# Exercise
Set down each line of the listing below exactly as it is written.

◆ ◆ ◆ ◆

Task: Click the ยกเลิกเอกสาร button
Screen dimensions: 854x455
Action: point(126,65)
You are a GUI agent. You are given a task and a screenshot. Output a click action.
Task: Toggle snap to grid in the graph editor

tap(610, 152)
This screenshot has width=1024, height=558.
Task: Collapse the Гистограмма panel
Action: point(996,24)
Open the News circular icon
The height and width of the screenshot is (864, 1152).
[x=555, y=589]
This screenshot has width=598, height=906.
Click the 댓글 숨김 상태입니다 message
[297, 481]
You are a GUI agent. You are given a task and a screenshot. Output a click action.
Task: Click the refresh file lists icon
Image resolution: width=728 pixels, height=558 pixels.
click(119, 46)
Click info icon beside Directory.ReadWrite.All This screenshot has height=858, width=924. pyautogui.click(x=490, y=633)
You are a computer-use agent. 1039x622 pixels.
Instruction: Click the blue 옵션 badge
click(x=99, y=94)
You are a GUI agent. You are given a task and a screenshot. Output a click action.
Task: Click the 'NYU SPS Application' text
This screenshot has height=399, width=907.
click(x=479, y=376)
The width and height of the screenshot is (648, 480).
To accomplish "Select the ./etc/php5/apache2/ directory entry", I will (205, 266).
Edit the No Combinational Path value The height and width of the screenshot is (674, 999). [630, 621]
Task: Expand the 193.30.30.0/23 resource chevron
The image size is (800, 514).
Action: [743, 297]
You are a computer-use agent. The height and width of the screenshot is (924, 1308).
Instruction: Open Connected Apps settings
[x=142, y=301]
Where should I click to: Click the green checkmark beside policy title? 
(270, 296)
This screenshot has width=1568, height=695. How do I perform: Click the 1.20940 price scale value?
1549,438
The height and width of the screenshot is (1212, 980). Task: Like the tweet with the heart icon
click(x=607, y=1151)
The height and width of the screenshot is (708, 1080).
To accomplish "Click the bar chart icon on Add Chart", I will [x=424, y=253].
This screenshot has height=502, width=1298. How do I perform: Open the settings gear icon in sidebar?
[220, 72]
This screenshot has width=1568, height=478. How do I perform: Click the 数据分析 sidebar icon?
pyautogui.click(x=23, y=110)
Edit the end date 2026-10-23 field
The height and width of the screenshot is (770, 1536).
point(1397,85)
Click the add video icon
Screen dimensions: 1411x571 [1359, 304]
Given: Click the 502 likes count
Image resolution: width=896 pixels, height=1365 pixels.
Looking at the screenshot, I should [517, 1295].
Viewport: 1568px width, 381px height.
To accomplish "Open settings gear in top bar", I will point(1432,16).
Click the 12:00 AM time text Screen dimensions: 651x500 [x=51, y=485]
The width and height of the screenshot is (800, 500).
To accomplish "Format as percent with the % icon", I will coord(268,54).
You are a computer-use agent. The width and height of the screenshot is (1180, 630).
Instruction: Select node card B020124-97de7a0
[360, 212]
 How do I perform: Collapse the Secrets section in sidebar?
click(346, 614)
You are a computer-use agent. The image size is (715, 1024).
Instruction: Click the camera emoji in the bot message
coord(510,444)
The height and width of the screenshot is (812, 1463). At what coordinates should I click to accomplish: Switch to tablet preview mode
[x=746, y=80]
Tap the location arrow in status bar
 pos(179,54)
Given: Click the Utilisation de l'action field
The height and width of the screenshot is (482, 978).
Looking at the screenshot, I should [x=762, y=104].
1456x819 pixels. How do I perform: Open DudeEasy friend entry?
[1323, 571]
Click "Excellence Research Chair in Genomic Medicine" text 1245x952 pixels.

◆ ◆ ◆ ◆

# Task output
Task: Click the ยกเลิกเอกสาร button
Screen dimensions: 854x455
Action: point(126,65)
You are a GUI agent. You are given a task and a screenshot. Output a click action.
Task: Toggle snap to grid in the graph editor

tap(610, 152)
This screenshot has width=1024, height=558.
Task: Collapse the Гистограмма panel
Action: point(996,24)
Open the News circular icon
The height and width of the screenshot is (864, 1152).
[x=555, y=589]
This screenshot has width=598, height=906.
Click the 댓글 숨김 상태입니다 message
[297, 481]
You are a GUI agent. You are given a task and a screenshot. Output a click action.
Task: Click the refresh file lists icon
Image resolution: width=728 pixels, height=558 pixels.
click(119, 46)
Click info icon beside Directory.ReadWrite.All This screenshot has height=858, width=924. pyautogui.click(x=490, y=633)
You are a computer-use agent. 1039x622 pixels.
Instruction: Click the blue 옵션 badge
click(x=99, y=94)
You are a GUI agent. You are given a task and a screenshot. Output a click action.
Task: Click the 'NYU SPS Application' text
This screenshot has height=399, width=907.
click(x=479, y=376)
The width and height of the screenshot is (648, 480).
To accomplish "Select the ./etc/php5/apache2/ directory entry", I will (205, 266).
Edit the No Combinational Path value The height and width of the screenshot is (674, 999). [630, 621]
Task: Expand the 193.30.30.0/23 resource chevron
The image size is (800, 514).
Action: [743, 297]
You are a computer-use agent. The height and width of the screenshot is (924, 1308).
Instruction: Open Connected Apps settings
[x=142, y=301]
Where should I click to: Click the green checkmark beside policy title? 
(270, 296)
This screenshot has width=1568, height=695. How do I perform: Click the 1.20940 price scale value?
1549,438
The height and width of the screenshot is (1212, 980). Task: Like the tweet with the heart icon
click(x=607, y=1151)
The height and width of the screenshot is (708, 1080).
To accomplish "Click the bar chart icon on Add Chart", I will [x=424, y=253].
This screenshot has height=502, width=1298. How do I perform: Open the settings gear icon in sidebar?
[220, 72]
This screenshot has width=1568, height=478. How do I perform: Click the 数据分析 sidebar icon?
pyautogui.click(x=23, y=110)
Edit the end date 2026-10-23 field
The height and width of the screenshot is (770, 1536).
point(1397,85)
Click the add video icon
Screen dimensions: 1411x571 [1359, 304]
Given: Click the 502 likes count
Image resolution: width=896 pixels, height=1365 pixels.
Looking at the screenshot, I should [517, 1295].
Viewport: 1568px width, 381px height.
To accomplish "Open settings gear in top bar", I will point(1432,16).
Click the 12:00 AM time text Screen dimensions: 651x500 [x=51, y=485]
The width and height of the screenshot is (800, 500).
To accomplish "Format as percent with the % icon", I will coord(268,54).
You are a computer-use agent. The width and height of the screenshot is (1180, 630).
Instruction: Select node card B020124-97de7a0
[360, 212]
 How do I perform: Collapse the Secrets section in sidebar?
click(346, 614)
You are a computer-use agent. The image size is (715, 1024).
Instruction: Click the camera emoji in the bot message
coord(510,444)
The height and width of the screenshot is (812, 1463). At what coordinates should I click to accomplish: Switch to tablet preview mode
[x=746, y=80]
Tap the location arrow in status bar
 pos(179,54)
Given: Click the Utilisation de l'action field
The height and width of the screenshot is (482, 978).
Looking at the screenshot, I should [x=762, y=104].
1456x819 pixels. How do I perform: Open DudeEasy friend entry?
[1323, 571]
Click "Excellence Research Chair in Genomic Medicine" text 1245x952 pixels.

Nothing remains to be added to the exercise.